This is one of my favorite games to come out in the last few years. It has immaculate vibes. I like the ATV, I love the loop and experience, the concept is divine and the cool machinery for signals and processing is great. The new base is AMAZING, honestly one of my favorite bases in any game. It feels so unique, interesting, thematically appropriate, and it's cozy enough to provide comfort at night but open enough to still be spooky in it's corners. It rocks!
I do, however, think the default days/decay rate are particularly punishing and geared towards experienced players and wiki-divers. The first version I played had time to do tasks and experiment, money was tight but there was enough to still take some chances with purchasing things and find your way. I'm not saying it's dogshit but, it's clearly balanced for people that already play it and are gaming the mechanics. Sit some people that have played plenty of games but never heard of this down in front of the computer and I guarantee they will not operate at the capacity you are assuming and designing for.
The game is at it's hardest at the start, and only gets easier from there. It's a strange balance. It's all the more strange when the commonly accepted answers to figuring out how to get enough money to surpass breaking even and working towards that point, the answers all sound like they're adderall-fueled answers from schizophrenics. 'Obviously you need to get a hacksaw and break down the dumpsters, find the hidden log with 43 MREs in it that we all know about. buy burger ingredients and ship burgers back at 9.5 credits a burger (assuming you are collecting gibs and growing tomatoes, of course). If you don't have a lemon plantation by day 5 and a cryptofarm at day 10, what are you even doing??? And you better have towed the generator at the hole (obviously you know the hole, even though you just started) by hooking it up to the ATV and carrying the ATV by hand back to the base'. Like, c'mon man, it's awesome that you can do all of that, but it shouldn't be the baseline.
I'm just spitballing, but perhaps all the upgrades should come pre-installed (bear with me), and THOSE should burn out and need replacing? That way, over time, the game gets harder if you don't keep up with the modules burning out, and if a part of the grid suffers enough burnouts, THEN that part shuts down entirely - like the fuses, but the rate of decay is based on how healthy the entire grid is. All 'fuses' on the transformers has extremely low decay, but as soon as one burns out, the rest are working harder to compensate. Fix it fast, it only gets worse from here. Or if that's too much, maybe 3/4 of all module fuses are online. That way there's still a optimal point to climb to, but there's way less floundering in place to break even in the first nights. So the first week you should probably be replacing a part every day or so on your loop, and you should know where it is as long as you keep those systems running. If you do a great job it may be even less maintenance, as long as you keep up with it. Or not! But point still stands - its the hardest at the beginning, and it gets easier over time as long as you're fine with cheesing it like the game assumes you will. If you are a new player and not cheesing it, suffer. There's so many chores, you're too busy doing them to have much time to clean the base and explore and experiment, which was a huge part of the charm of the game.

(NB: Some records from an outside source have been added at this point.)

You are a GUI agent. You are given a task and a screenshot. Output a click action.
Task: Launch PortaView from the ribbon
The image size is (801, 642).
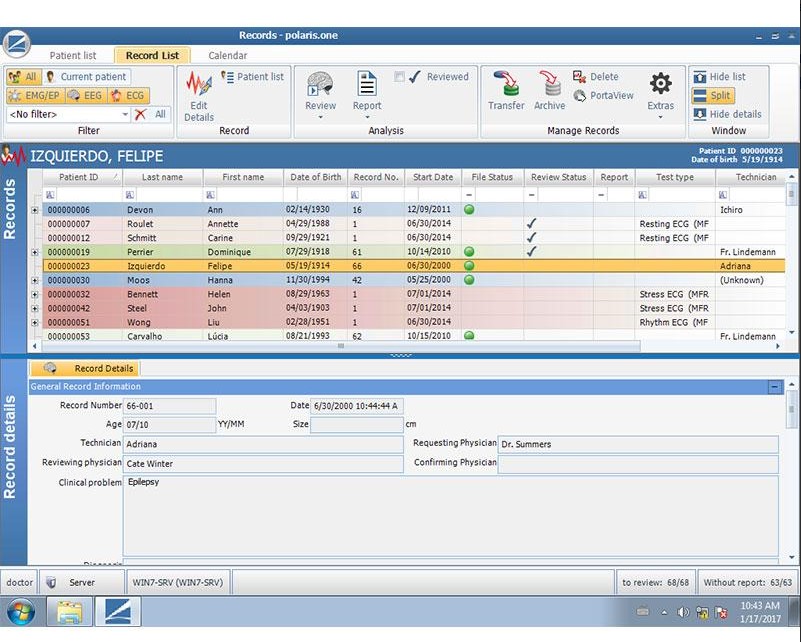(603, 96)
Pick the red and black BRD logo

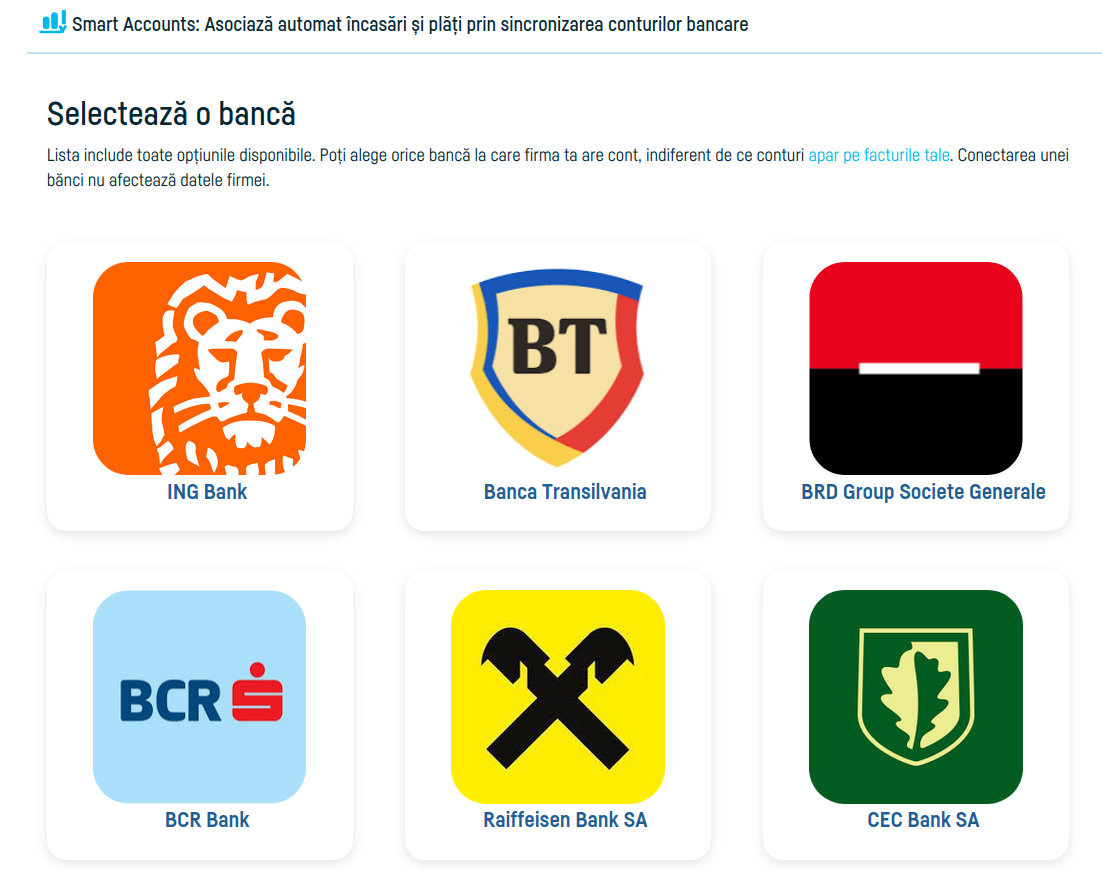point(916,368)
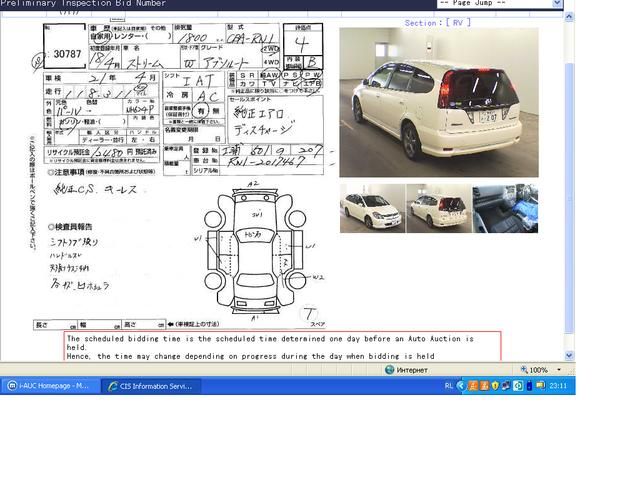Click the system clock showing 23:11

pos(557,385)
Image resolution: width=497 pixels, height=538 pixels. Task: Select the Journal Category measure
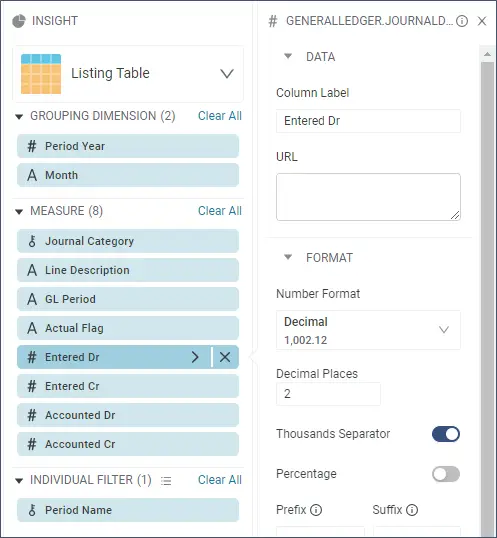[128, 241]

You have to ask what experience you want the game to encourage - exploration, curiosity, a supposedly mundane technical job in a fringe location that you grow attached to and make your own while things around you evolve and reveal that there's more to this than meets the eye? Or a addy-fueled chore simulator that sometimes has interesting stuff happen in between the chores that you can't witness because you're too busy with your dayjob to experience the mystery and adventure? Because originally it was the former, and it moved to the latter, and enough people are on that point that it's clearly not a fringe personal opinion that this happened.